OIG advise CMS to closely monitor ophthalmology claims.
The HHS Office of the Inspector-General (OIG) recently performed a study on the billing trends of ophthalmology practices. The findings should make you sit up and take notice, especially if yours is an ophthalmology practice and is situated in West Virginia or New Jersey.
Background: The OIG evaluated whether ophthalmology services are vulnerable to fraud, waste, and abuse after noting that ophthalmologists collected $6.7 billion for wet age-related macular degeneration (wet AMD) and cataracts in 2012 alone.
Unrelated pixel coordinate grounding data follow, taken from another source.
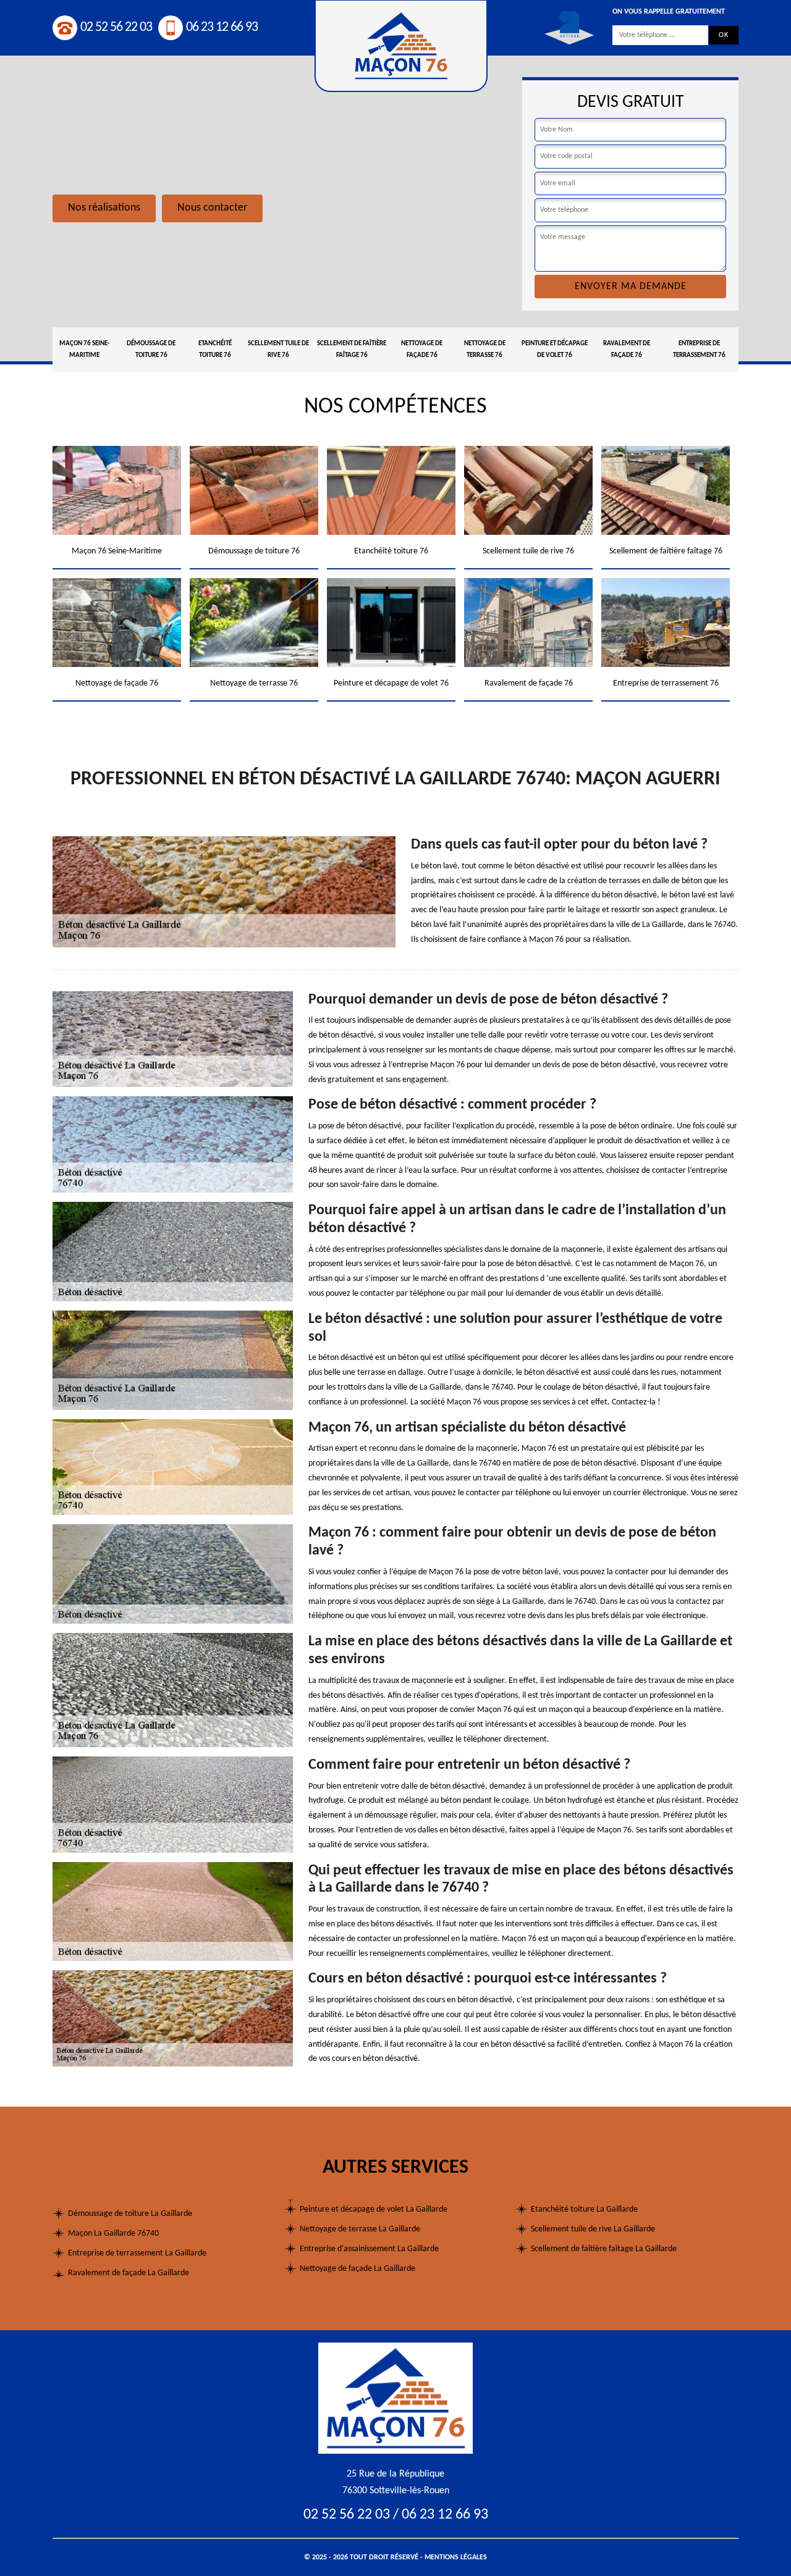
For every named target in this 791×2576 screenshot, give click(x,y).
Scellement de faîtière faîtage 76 (351, 349)
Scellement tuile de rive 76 (278, 349)
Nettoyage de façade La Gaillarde (357, 2268)
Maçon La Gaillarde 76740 (113, 2233)
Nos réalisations (104, 208)
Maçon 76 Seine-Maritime (84, 349)
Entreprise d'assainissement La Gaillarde (369, 2249)
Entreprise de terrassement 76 (699, 349)
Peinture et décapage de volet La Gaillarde (373, 2209)
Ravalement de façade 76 (626, 349)
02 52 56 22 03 (116, 27)
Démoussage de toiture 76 (151, 349)
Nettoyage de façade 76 (421, 349)
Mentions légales (456, 2557)
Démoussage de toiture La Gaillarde (130, 2213)
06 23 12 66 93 (222, 27)
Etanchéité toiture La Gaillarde (584, 2209)
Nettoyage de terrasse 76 (484, 349)
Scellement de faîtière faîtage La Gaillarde (604, 2249)
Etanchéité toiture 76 (215, 349)
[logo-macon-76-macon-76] (395, 2397)
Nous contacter (212, 208)
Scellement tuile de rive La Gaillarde (593, 2229)
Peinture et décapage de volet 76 (555, 349)
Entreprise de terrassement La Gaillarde (137, 2253)
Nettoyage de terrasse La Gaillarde (360, 2229)
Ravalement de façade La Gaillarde (128, 2273)
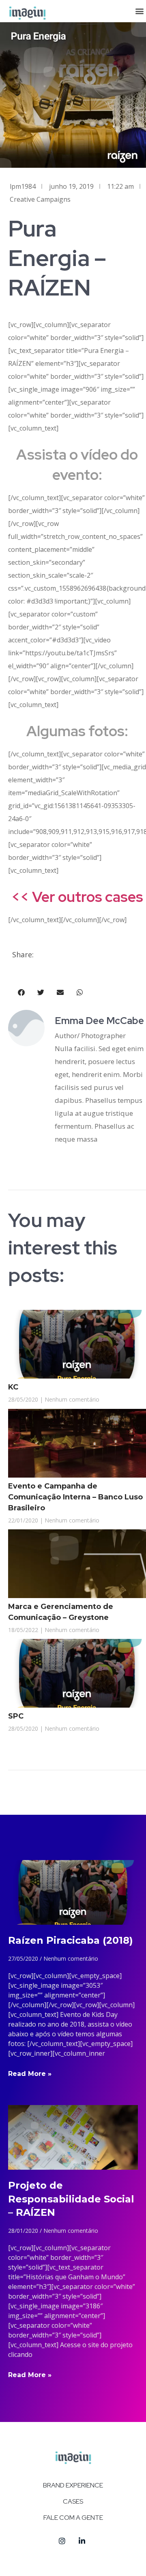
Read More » (30, 2074)
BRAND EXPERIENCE (73, 2485)
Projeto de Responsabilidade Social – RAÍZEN (71, 2198)
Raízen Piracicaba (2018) (70, 1940)
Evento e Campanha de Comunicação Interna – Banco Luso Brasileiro (75, 1497)
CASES (73, 2501)
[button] (139, 10)
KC (13, 1387)
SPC (16, 1716)
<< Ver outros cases (77, 896)
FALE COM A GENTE (73, 2517)
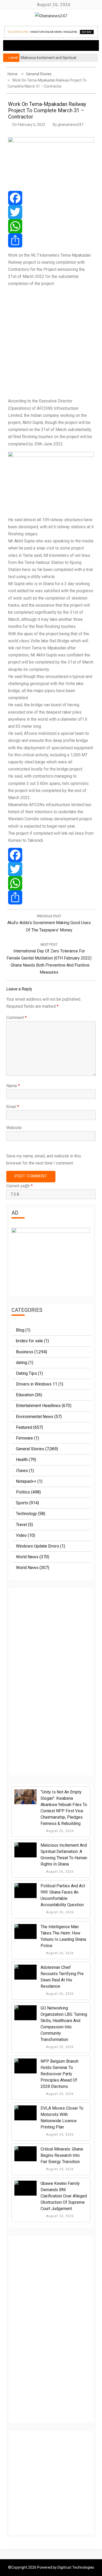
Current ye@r (19, 1185)
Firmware (24, 1438)
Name (13, 1085)
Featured (24, 1427)
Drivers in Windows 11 (36, 1384)
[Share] (51, 240)
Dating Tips (26, 1373)
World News (27, 1556)
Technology (26, 1513)
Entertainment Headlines (38, 1405)
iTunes (22, 1470)
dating (21, 1362)
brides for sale (29, 1340)
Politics (23, 1492)
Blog (20, 1330)
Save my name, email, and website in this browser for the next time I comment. (43, 1160)
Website (14, 1127)
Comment (16, 1017)
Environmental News (34, 1416)
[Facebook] (51, 198)
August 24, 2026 (59, 2134)
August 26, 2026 (59, 1831)
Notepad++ (26, 1481)
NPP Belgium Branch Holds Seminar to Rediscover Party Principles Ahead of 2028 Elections (59, 2074)
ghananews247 (70, 124)
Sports (22, 1502)
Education (25, 1394)
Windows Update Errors (37, 1546)
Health (22, 1459)
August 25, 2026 (59, 2047)
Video (21, 1535)
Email (12, 1106)
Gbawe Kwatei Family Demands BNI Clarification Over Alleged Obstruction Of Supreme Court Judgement (64, 2196)
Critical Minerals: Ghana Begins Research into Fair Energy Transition (62, 2155)
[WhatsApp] (51, 226)
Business (24, 1351)
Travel (21, 1524)
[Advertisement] (51, 342)
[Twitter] (51, 212)
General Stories (30, 1448)
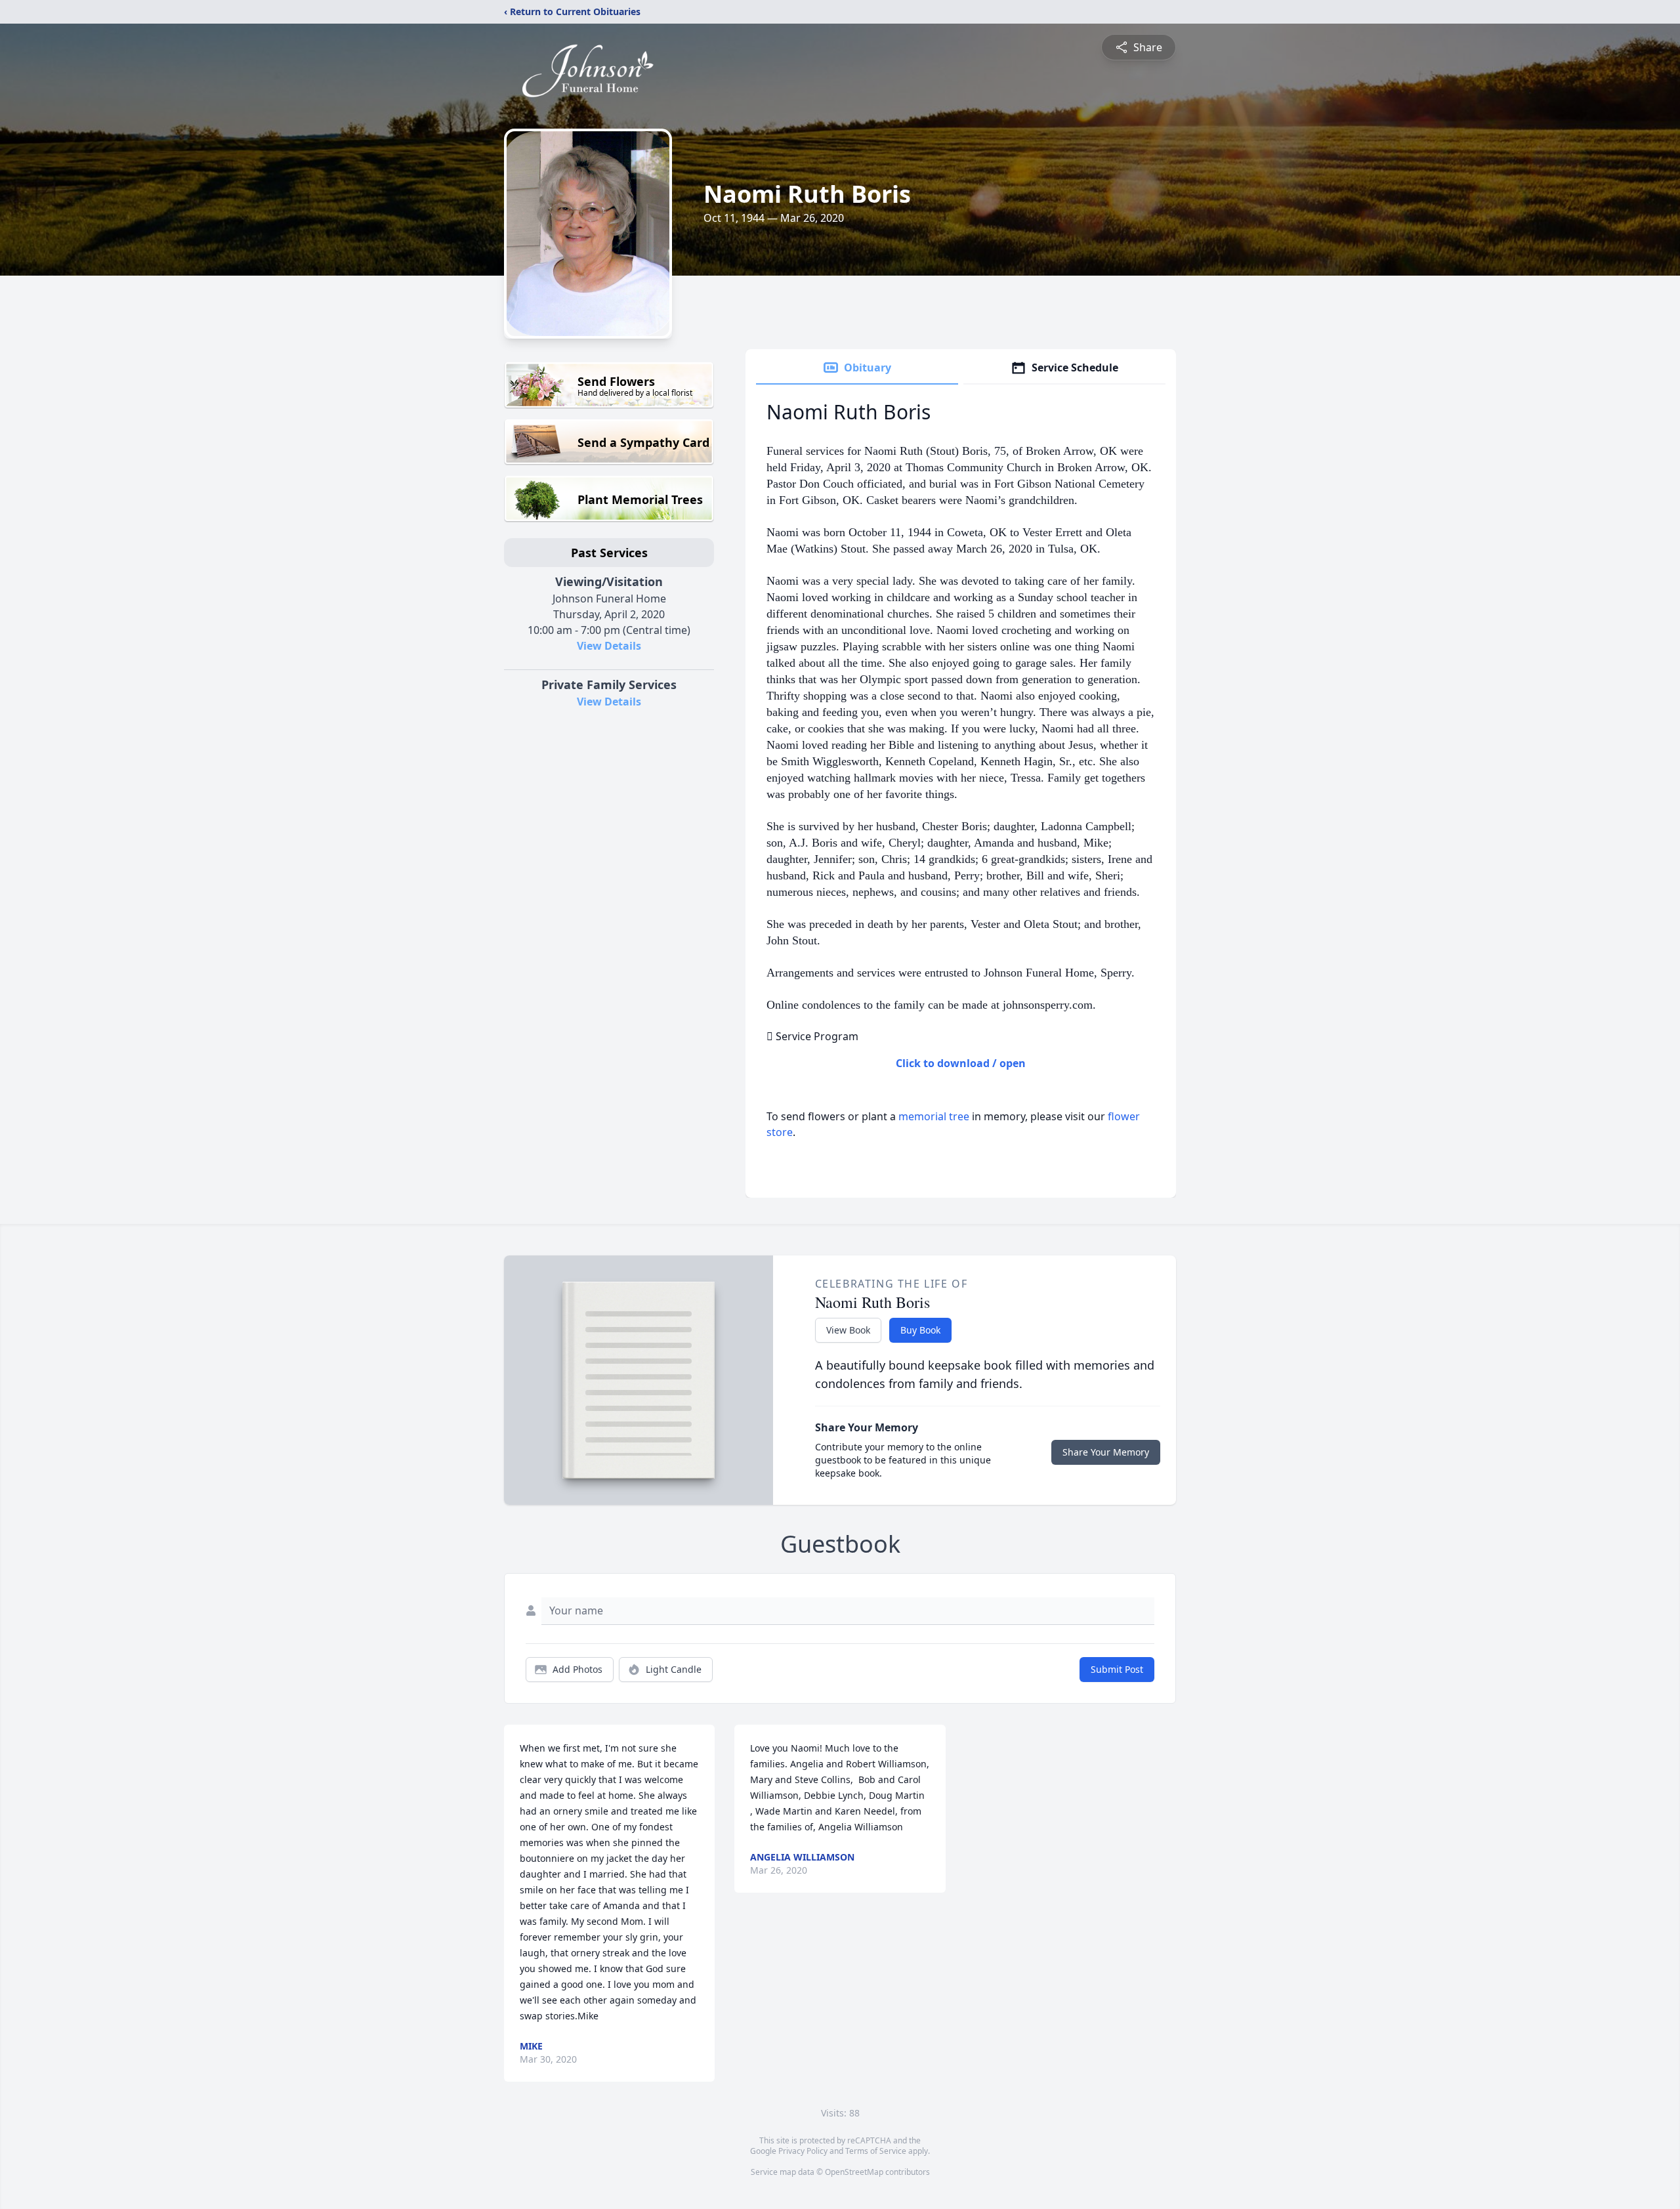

As part of the study, which was published last week under the name “Questionable Billing for Medicare Ophthalmology Services,” the feds examined 34 million paid claims and determined whether they were billed accurately.
The findings: The OIG found that most ophthalmology practices maintained appropriate coding and billing practices, with only four percent of audited practices demonstrating “questionable billing” habits.
Watch Lucentis Frequency
When it came to wet AMD treatments, the OIG found a high error rate among practices administering Lucentis injections. The majority of inappropriate billing practices were seen when Lucentis injections were performed more often than 28 days per eye. Providers who administer these injections more frequently than every 28 days raise questions about the medical necessity of the services, the OIG said. The agency also found several ophthalmologists who administered more than 12 or 13 Lucentis injections per calendar year.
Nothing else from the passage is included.